Mona Lisa must have had the Arezzo bridge blues
If you've ever wondered what the Mona Lisa is smiling about, Queen's University professor Ross Kilpatrick might have an answer. Hiding in the landscape behind her is the bridge from Petrarch's hometown of Arezzo and other clues that may indicate that Leonardo da Vinci was employing "invention"—the "technique of taking a passage from literature and incorporating it into a work of art," not of making flying machines.
Dr. Kilpatrick believes Leonardo is alluding to Horace’s "Ode 1. 22 (Integer vitae)" and two sonnets by Petrarch ("Canzoniere CXLV," "CLIX"). Like the Mona Lisa, those three poems celebrate a devotion to a smiling young woman, with vows to love and follow the woman anywhere in the world, from damp mountains to arid deserts. The regions mentioned by Horace and Petrarch are similar to the background of the Mona Lisa.
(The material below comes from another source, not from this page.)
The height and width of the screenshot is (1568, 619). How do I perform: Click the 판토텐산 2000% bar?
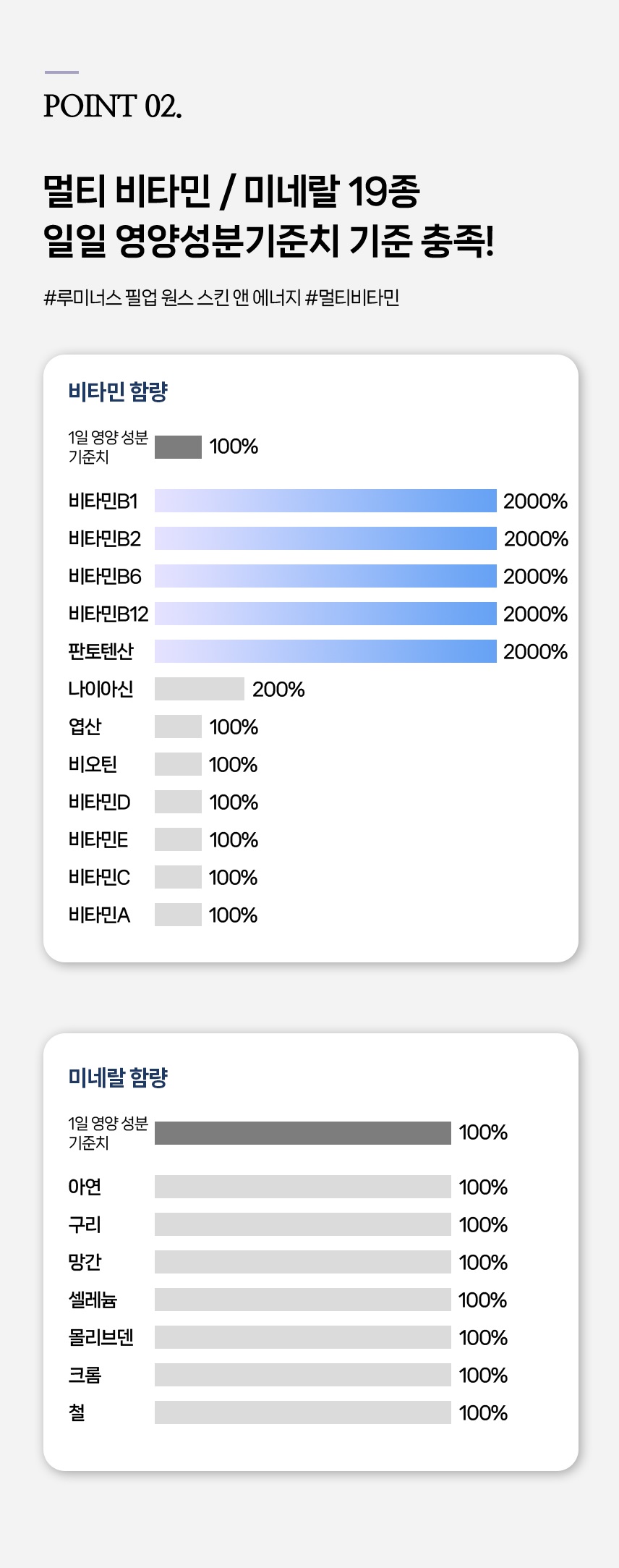(x=325, y=651)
Kilpatrick notes that “The Mona Lisa was made at a time when great literature was well known. It was quoted, referenced and celebrated,” but he's also found plenty of other quotations in (relatively) more contemporary work.
Dr. Kilpatrick has been looking at literary references in art for the past 20 years. He has recently found references to the mythical wedding of Greek gods Ariadne and Dionysus in Gustav Klimt’s famous painting "The Kiss."